-------- EXERCISE TEXT
On Dec 5, 2008, at 8:25 PM, Sebastian Redl wrote:
Douglas Gregor wrote:
On Dec 5, 2008, at 8:01 PM, Sebastian Redl wrote:
Looks pretty good. I'm a bit worried that this approach means that
pretty much every bit of Sema code that does some kind of type or
capability checking has to be aware of template types and defer
their checking. Is this correct? If so, is there any way we can
avoid it? I'm envisioning bugs en masse that only appear in
template code.
This is absolutely correct. Before checking whether a particular
expression or declaration is valid, we will need to check whether
its parts are dependent (dependent types, type-dependent
expressions, value-dependent expressions, etc.).
OK, at the very least, we need a simple way to do this
(Expr::isDependent()). But undoubtedly you're planning that already.
Yeah, we'll have
Type::isDependentType()
Expr::isValueDependent()
Expr::isTypeDependent()
Frankly, I don't think there's any way around it.
----------------
-------- SOURCE DATA
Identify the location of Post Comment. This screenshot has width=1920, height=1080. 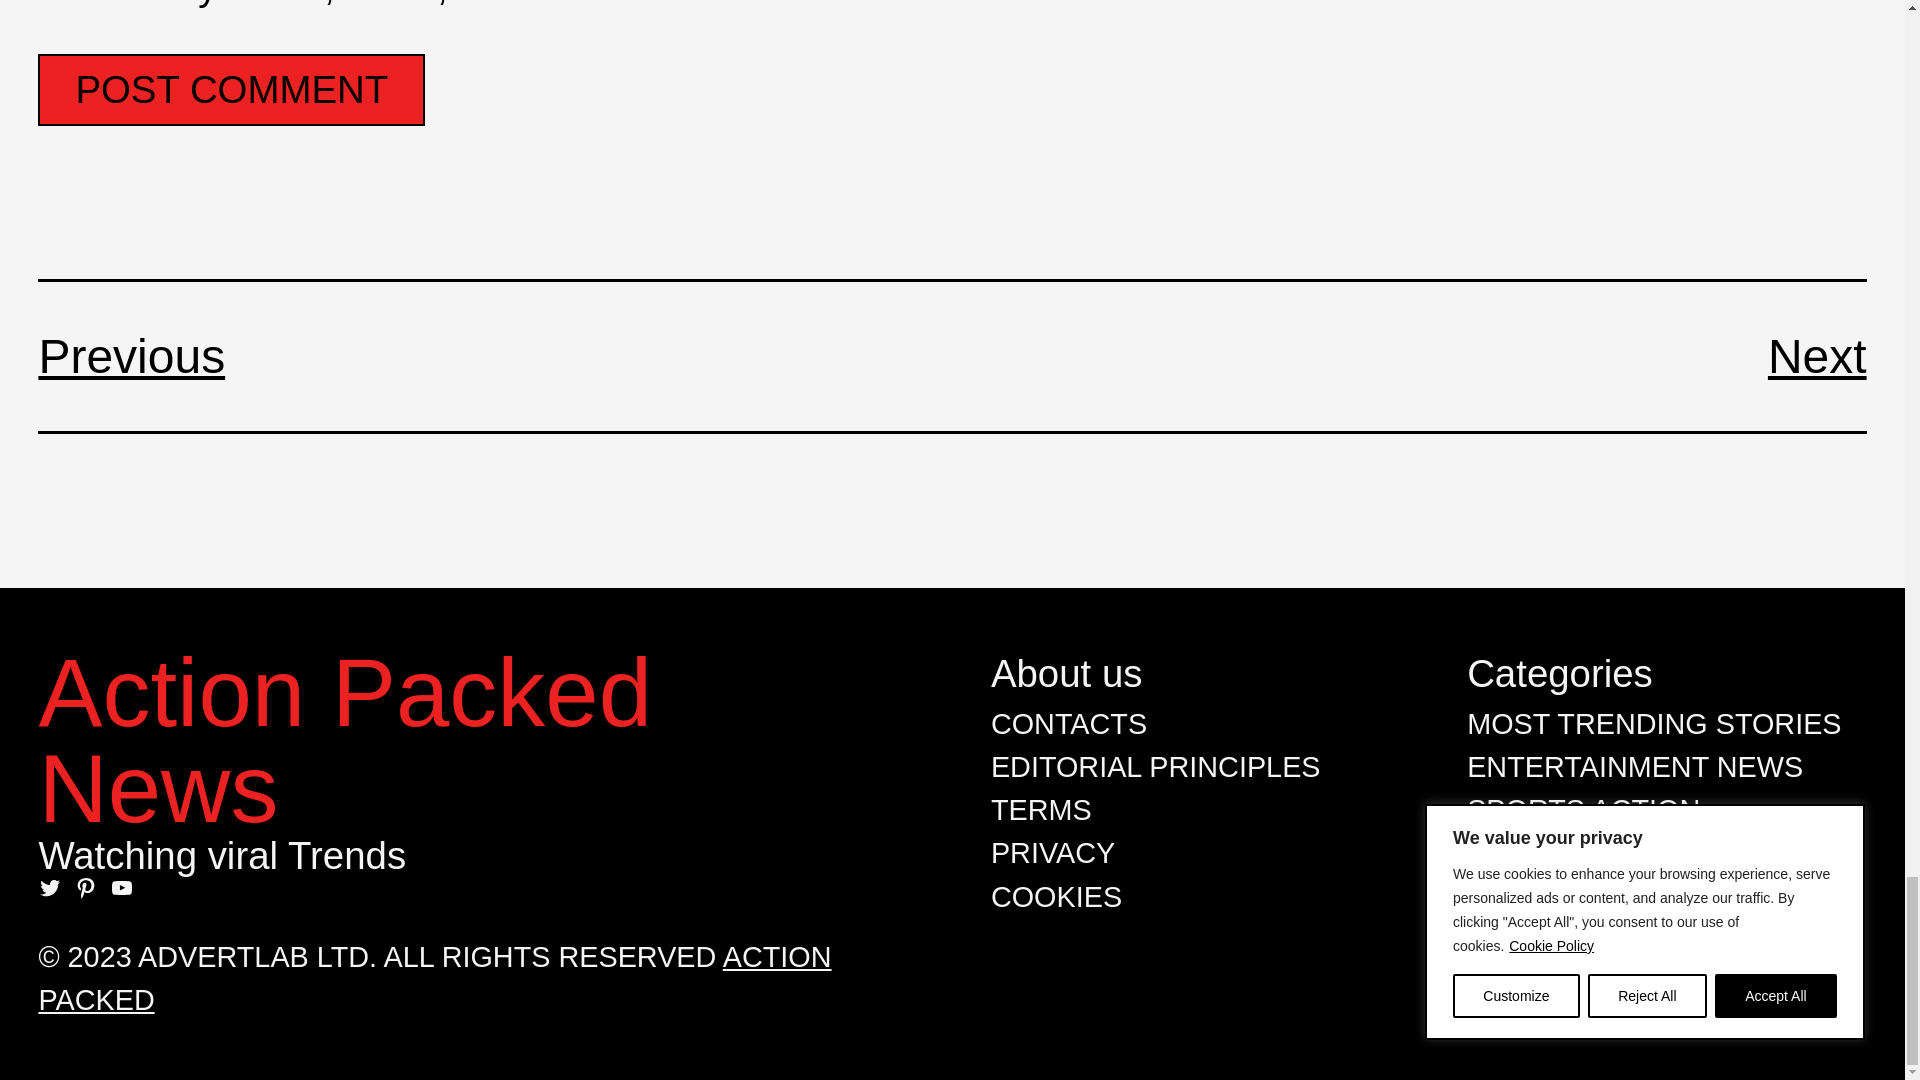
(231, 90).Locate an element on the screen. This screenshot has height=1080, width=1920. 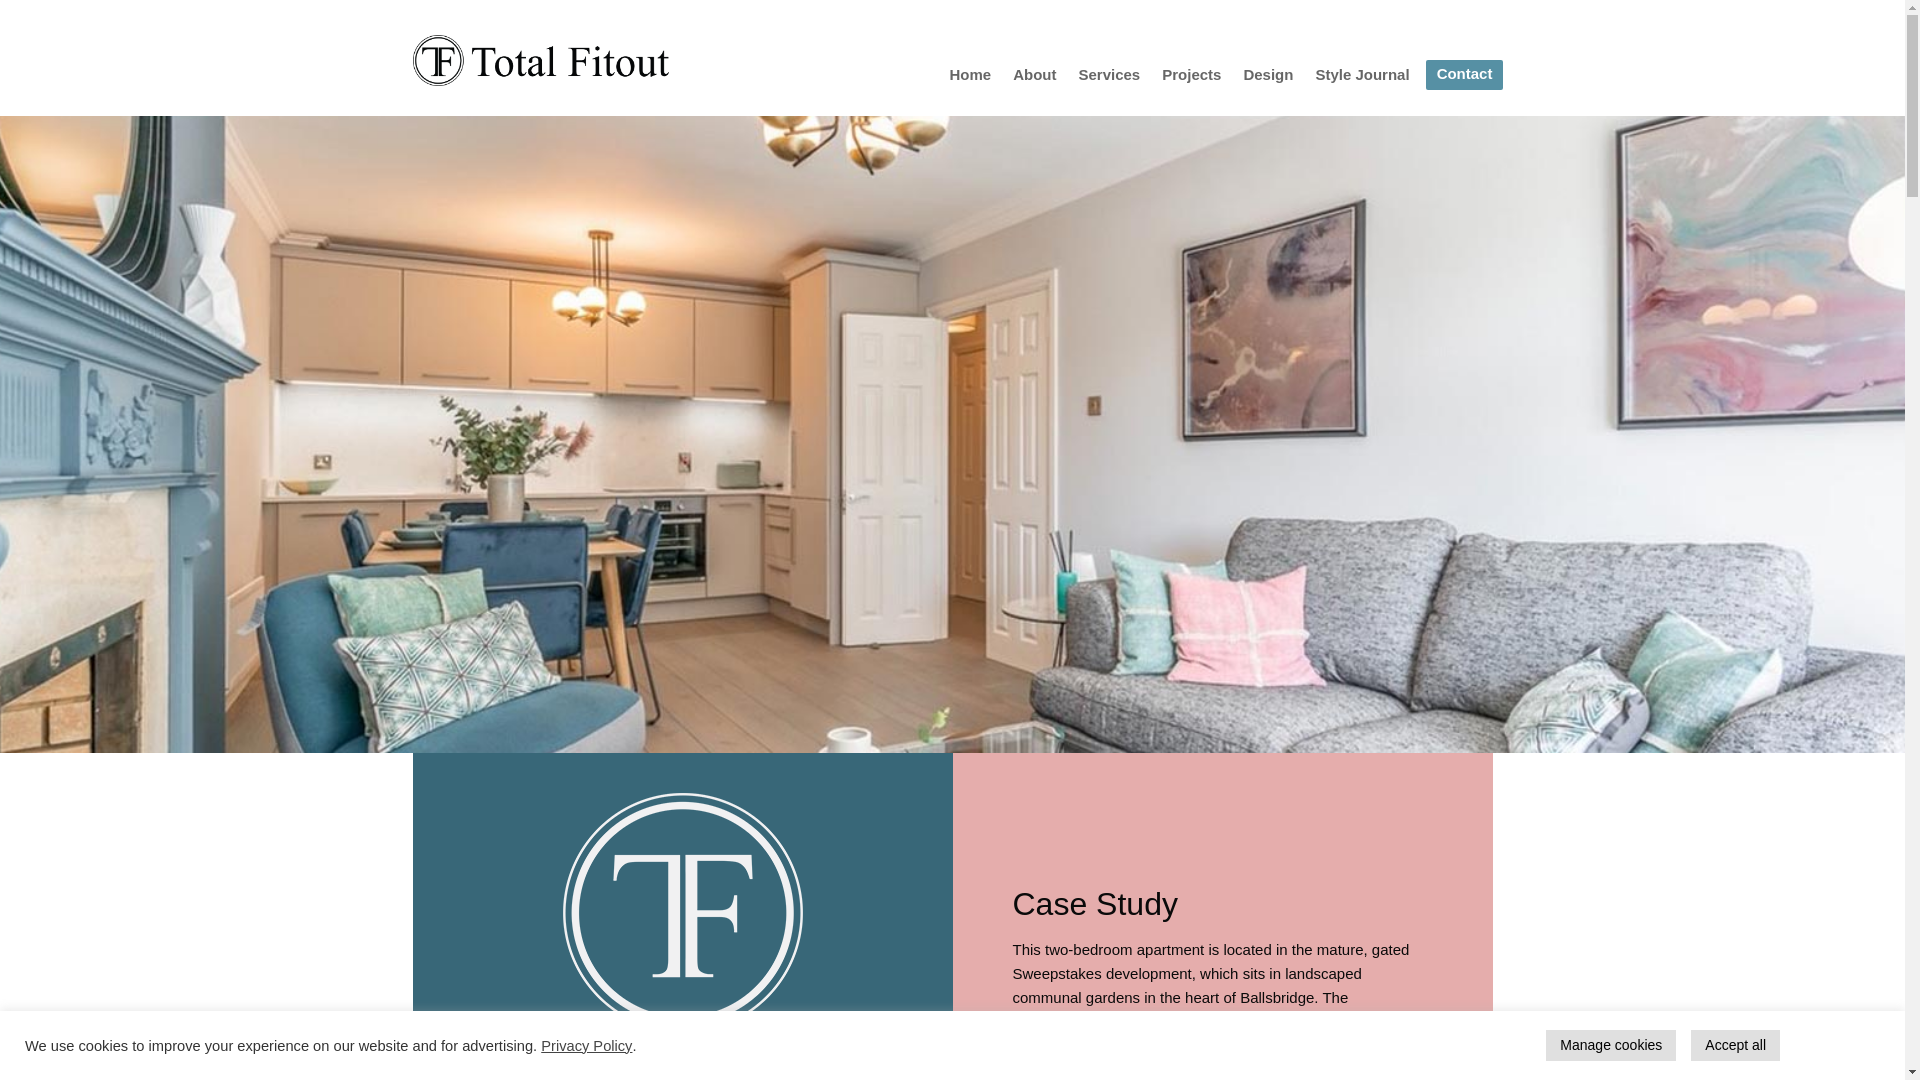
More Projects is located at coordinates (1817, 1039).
----------------
→ YOUR TASKS
1 > Answer these questions using the email exchange about template checking:
(a) What time is given for the message that opens the exchange?
(b) Which function is suggested, in parentheses, as a simple way to check whether parts are dependent?
(c) Which three functions are listed after "Yeah, we'll have"?
2 > Rewrite the paragraph of the email exchange that begins "This is absolutely correct." as a short list that keeps its main facts.
3 > Continue the email exchange about template checking from its final sentence.

→ ANSWERS PER TASK
1 >
(a) 8:25 PM on Dec 5, 2008.
(b) Expr::isDependent().
(c) Type::isDependentType(), Expr::isValueDependent() and Expr::isTypeDependent().

2 >
- The concern raised is correct.
- Before checking whether an expression or declaration is valid, its parts must be checked for dependence.
- Kinds of dependence include dependent types, type-dependent expressions and value-dependent expressions.

3 >
I was afraid of that. And I'm also afraid that we'll have yet
another case when we get concepts, because I don't think that
constrained type parameters are quite the same as concrete types. Or
are they?
They're similar. When type-checking in the presence of concepts, we
treat types that would be dependent via nearly-concrete types called
"archetypes". I believe that archetypes will fit beautifully into our
canonical type system :)
Getting some level of template support into the compiler early
perhaps means that we can be conscientious about adding template
support for something as soon as we add the non-template support
for it. We should try to enforce this through the type system.
Hmm ...
Anyway, it'll also need restructuring so that all the checkers can
be called from the template instantiator. We definitely have a lot
of work ahead.
Yeah, and SFINAE makes this doubly interesting, because we have to be
able to say: oops, we hit a problem during instantiation, back out and
be quiet about it.
The dependent-types computation will be coming later today.
3 and a half hours left of today where I am, but I'm looking forward
to it. ;-)
I'm typing as fast as I can :)
By the way, how does GCC do this stuff?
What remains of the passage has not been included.